The guards were actually quite considerate to his father, at least in the sense that they explained the system of ‘no go’ zones in the camp to avoid having to blow his brains out.
   

 A lively end to our session in the capital.This ‘sort of’ being held hostage helped to put Niall Fallon on the map. He became Deputy Editor of the Irish Times, and as a passionate angler also produced two fishing books including the classic ‘Fly Fishing for Irish Trout.’ In the pages of the new Fallon’s Angler you can also read his funny and revealing portrait of Irish fishing legend J R Harris, perhaps the rudest man ever to work in a tackle shop. 
   

Fishing is clearly part of the family DNA, and although today’s pike are ‘sort of’ playing at silly buggers to catch, our legwork does at last yield some reward as we reach the far corners of the fishery. For a few seconds I wonder what Garrett has spotted as he remains frozen with that expression usually reserved for someone who has spotted a ten pound note and is just checking no one else is about to pick it up.
 

Cruising the back corner of reservoir number five are some cracking rainbow trout, including one bruiser of four or five pounds. This is the other benefit of Walthamstow Reservoirs; you can easily arrange a trout fishing ticket should Plan A fizzle out.
   

The main problem we now have is that my box of pike flies are ridiculously big, even for a greedy rainbow. But all is not lost. Some days I’m glad that I’m a slightly messy angler with too many pockets. A quick rummage produces two buzzers, a Hare’s Ear and two small trout lures. A spool of 8lb fluorocarbon and we’re back in business.
 

In the absence of pike, these were very welcome.  We can see fish topping, rising and even leaping as we take aim, but after a biteless day part of me still wonders if anything will work. The answer comes shortly with a savage pull and a fish that charges off but comes adrift. Ten minutes later though, and the next is solidly hooked. It might only be a typical two-pound stockie, but by God does it feel good to battle and land something after so many fruitless casts.
   

Garrett is soon into one too, a fish that really wrenches his eight-weight round. Our quiet concentration is converted to laughter, the day is saved and we both vow never to slag off the humble rainbow trout again.
  

After a short, but gratifying, finale it’s time for both of us to hit the road, but as we chew the fat and pack down rods I’m quietly excited about what the future might bring for this fishing-mad Irishman and his new magazine.

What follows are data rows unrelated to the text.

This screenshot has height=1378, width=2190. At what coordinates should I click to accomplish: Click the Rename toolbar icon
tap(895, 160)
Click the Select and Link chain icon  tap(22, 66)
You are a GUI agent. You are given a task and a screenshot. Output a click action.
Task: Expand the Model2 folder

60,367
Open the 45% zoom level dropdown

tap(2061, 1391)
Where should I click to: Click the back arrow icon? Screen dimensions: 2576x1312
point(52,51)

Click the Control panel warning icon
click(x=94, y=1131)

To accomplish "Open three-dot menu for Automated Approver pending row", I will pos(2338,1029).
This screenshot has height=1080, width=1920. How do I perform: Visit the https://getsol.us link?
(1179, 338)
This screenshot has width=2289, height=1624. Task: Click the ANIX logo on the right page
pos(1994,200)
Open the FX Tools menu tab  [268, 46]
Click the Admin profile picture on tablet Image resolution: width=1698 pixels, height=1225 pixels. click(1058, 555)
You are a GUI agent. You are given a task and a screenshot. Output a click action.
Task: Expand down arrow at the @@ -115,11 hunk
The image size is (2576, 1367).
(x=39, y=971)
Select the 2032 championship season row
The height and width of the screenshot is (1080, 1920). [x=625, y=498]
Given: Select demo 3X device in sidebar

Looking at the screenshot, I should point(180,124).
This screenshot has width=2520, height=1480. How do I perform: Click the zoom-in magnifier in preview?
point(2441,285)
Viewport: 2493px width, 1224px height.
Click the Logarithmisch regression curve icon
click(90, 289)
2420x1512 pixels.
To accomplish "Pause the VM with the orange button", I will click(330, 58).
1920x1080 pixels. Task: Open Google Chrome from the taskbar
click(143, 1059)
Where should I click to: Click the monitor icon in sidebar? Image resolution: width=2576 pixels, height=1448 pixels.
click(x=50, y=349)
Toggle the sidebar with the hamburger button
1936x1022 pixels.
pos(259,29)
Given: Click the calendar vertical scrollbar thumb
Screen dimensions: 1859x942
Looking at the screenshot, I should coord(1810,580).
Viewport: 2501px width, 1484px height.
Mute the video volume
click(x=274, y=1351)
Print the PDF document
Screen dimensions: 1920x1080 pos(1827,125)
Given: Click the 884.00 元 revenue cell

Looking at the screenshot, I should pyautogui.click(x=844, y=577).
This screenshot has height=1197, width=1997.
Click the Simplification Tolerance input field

It seems to me that for too long the most important people in the fishing media, the readers, have been ‘sort of’ held hostage. Not by communists in this case but by a similarly dogmatic mainstream media who are subservient to marketing rather than great writing.
  

My article ‘Memories of Manhattan’ is perhaps a point in case. Telling the story of a fishing trip in the midst of skyscrapers and millions of people, it is one of the craziest and most fascinating fishing experiences of my life. And yet it is only now, in the pages of ‘Fallon’s Angler’, that the story has finally found a home.
  

For too long the public have been fobbed off with thinly disguised adverts passed off as writing by sponsored anglers, while the same mediocre material repeats each season, displaying all the wit and originality of a floor tile. And with rates of pay that often border on the derisory, is it any wonder fishing writers either sell out or give up?
  

Looking at the present though, I can’t help but feel that change is coming and it will be the independent titles that gain from it. ‘Fallon’s Angler’ is a return to that central plank of angling literature: the great fishing story. Those magical pieces that surprise, entertain or just keep you glued to the page; writing that aims for your heart and imagination rather than just your wallet. And if the first issue is anything to go by, we might just see a whole new crop of writers and great fishing tales about to surface.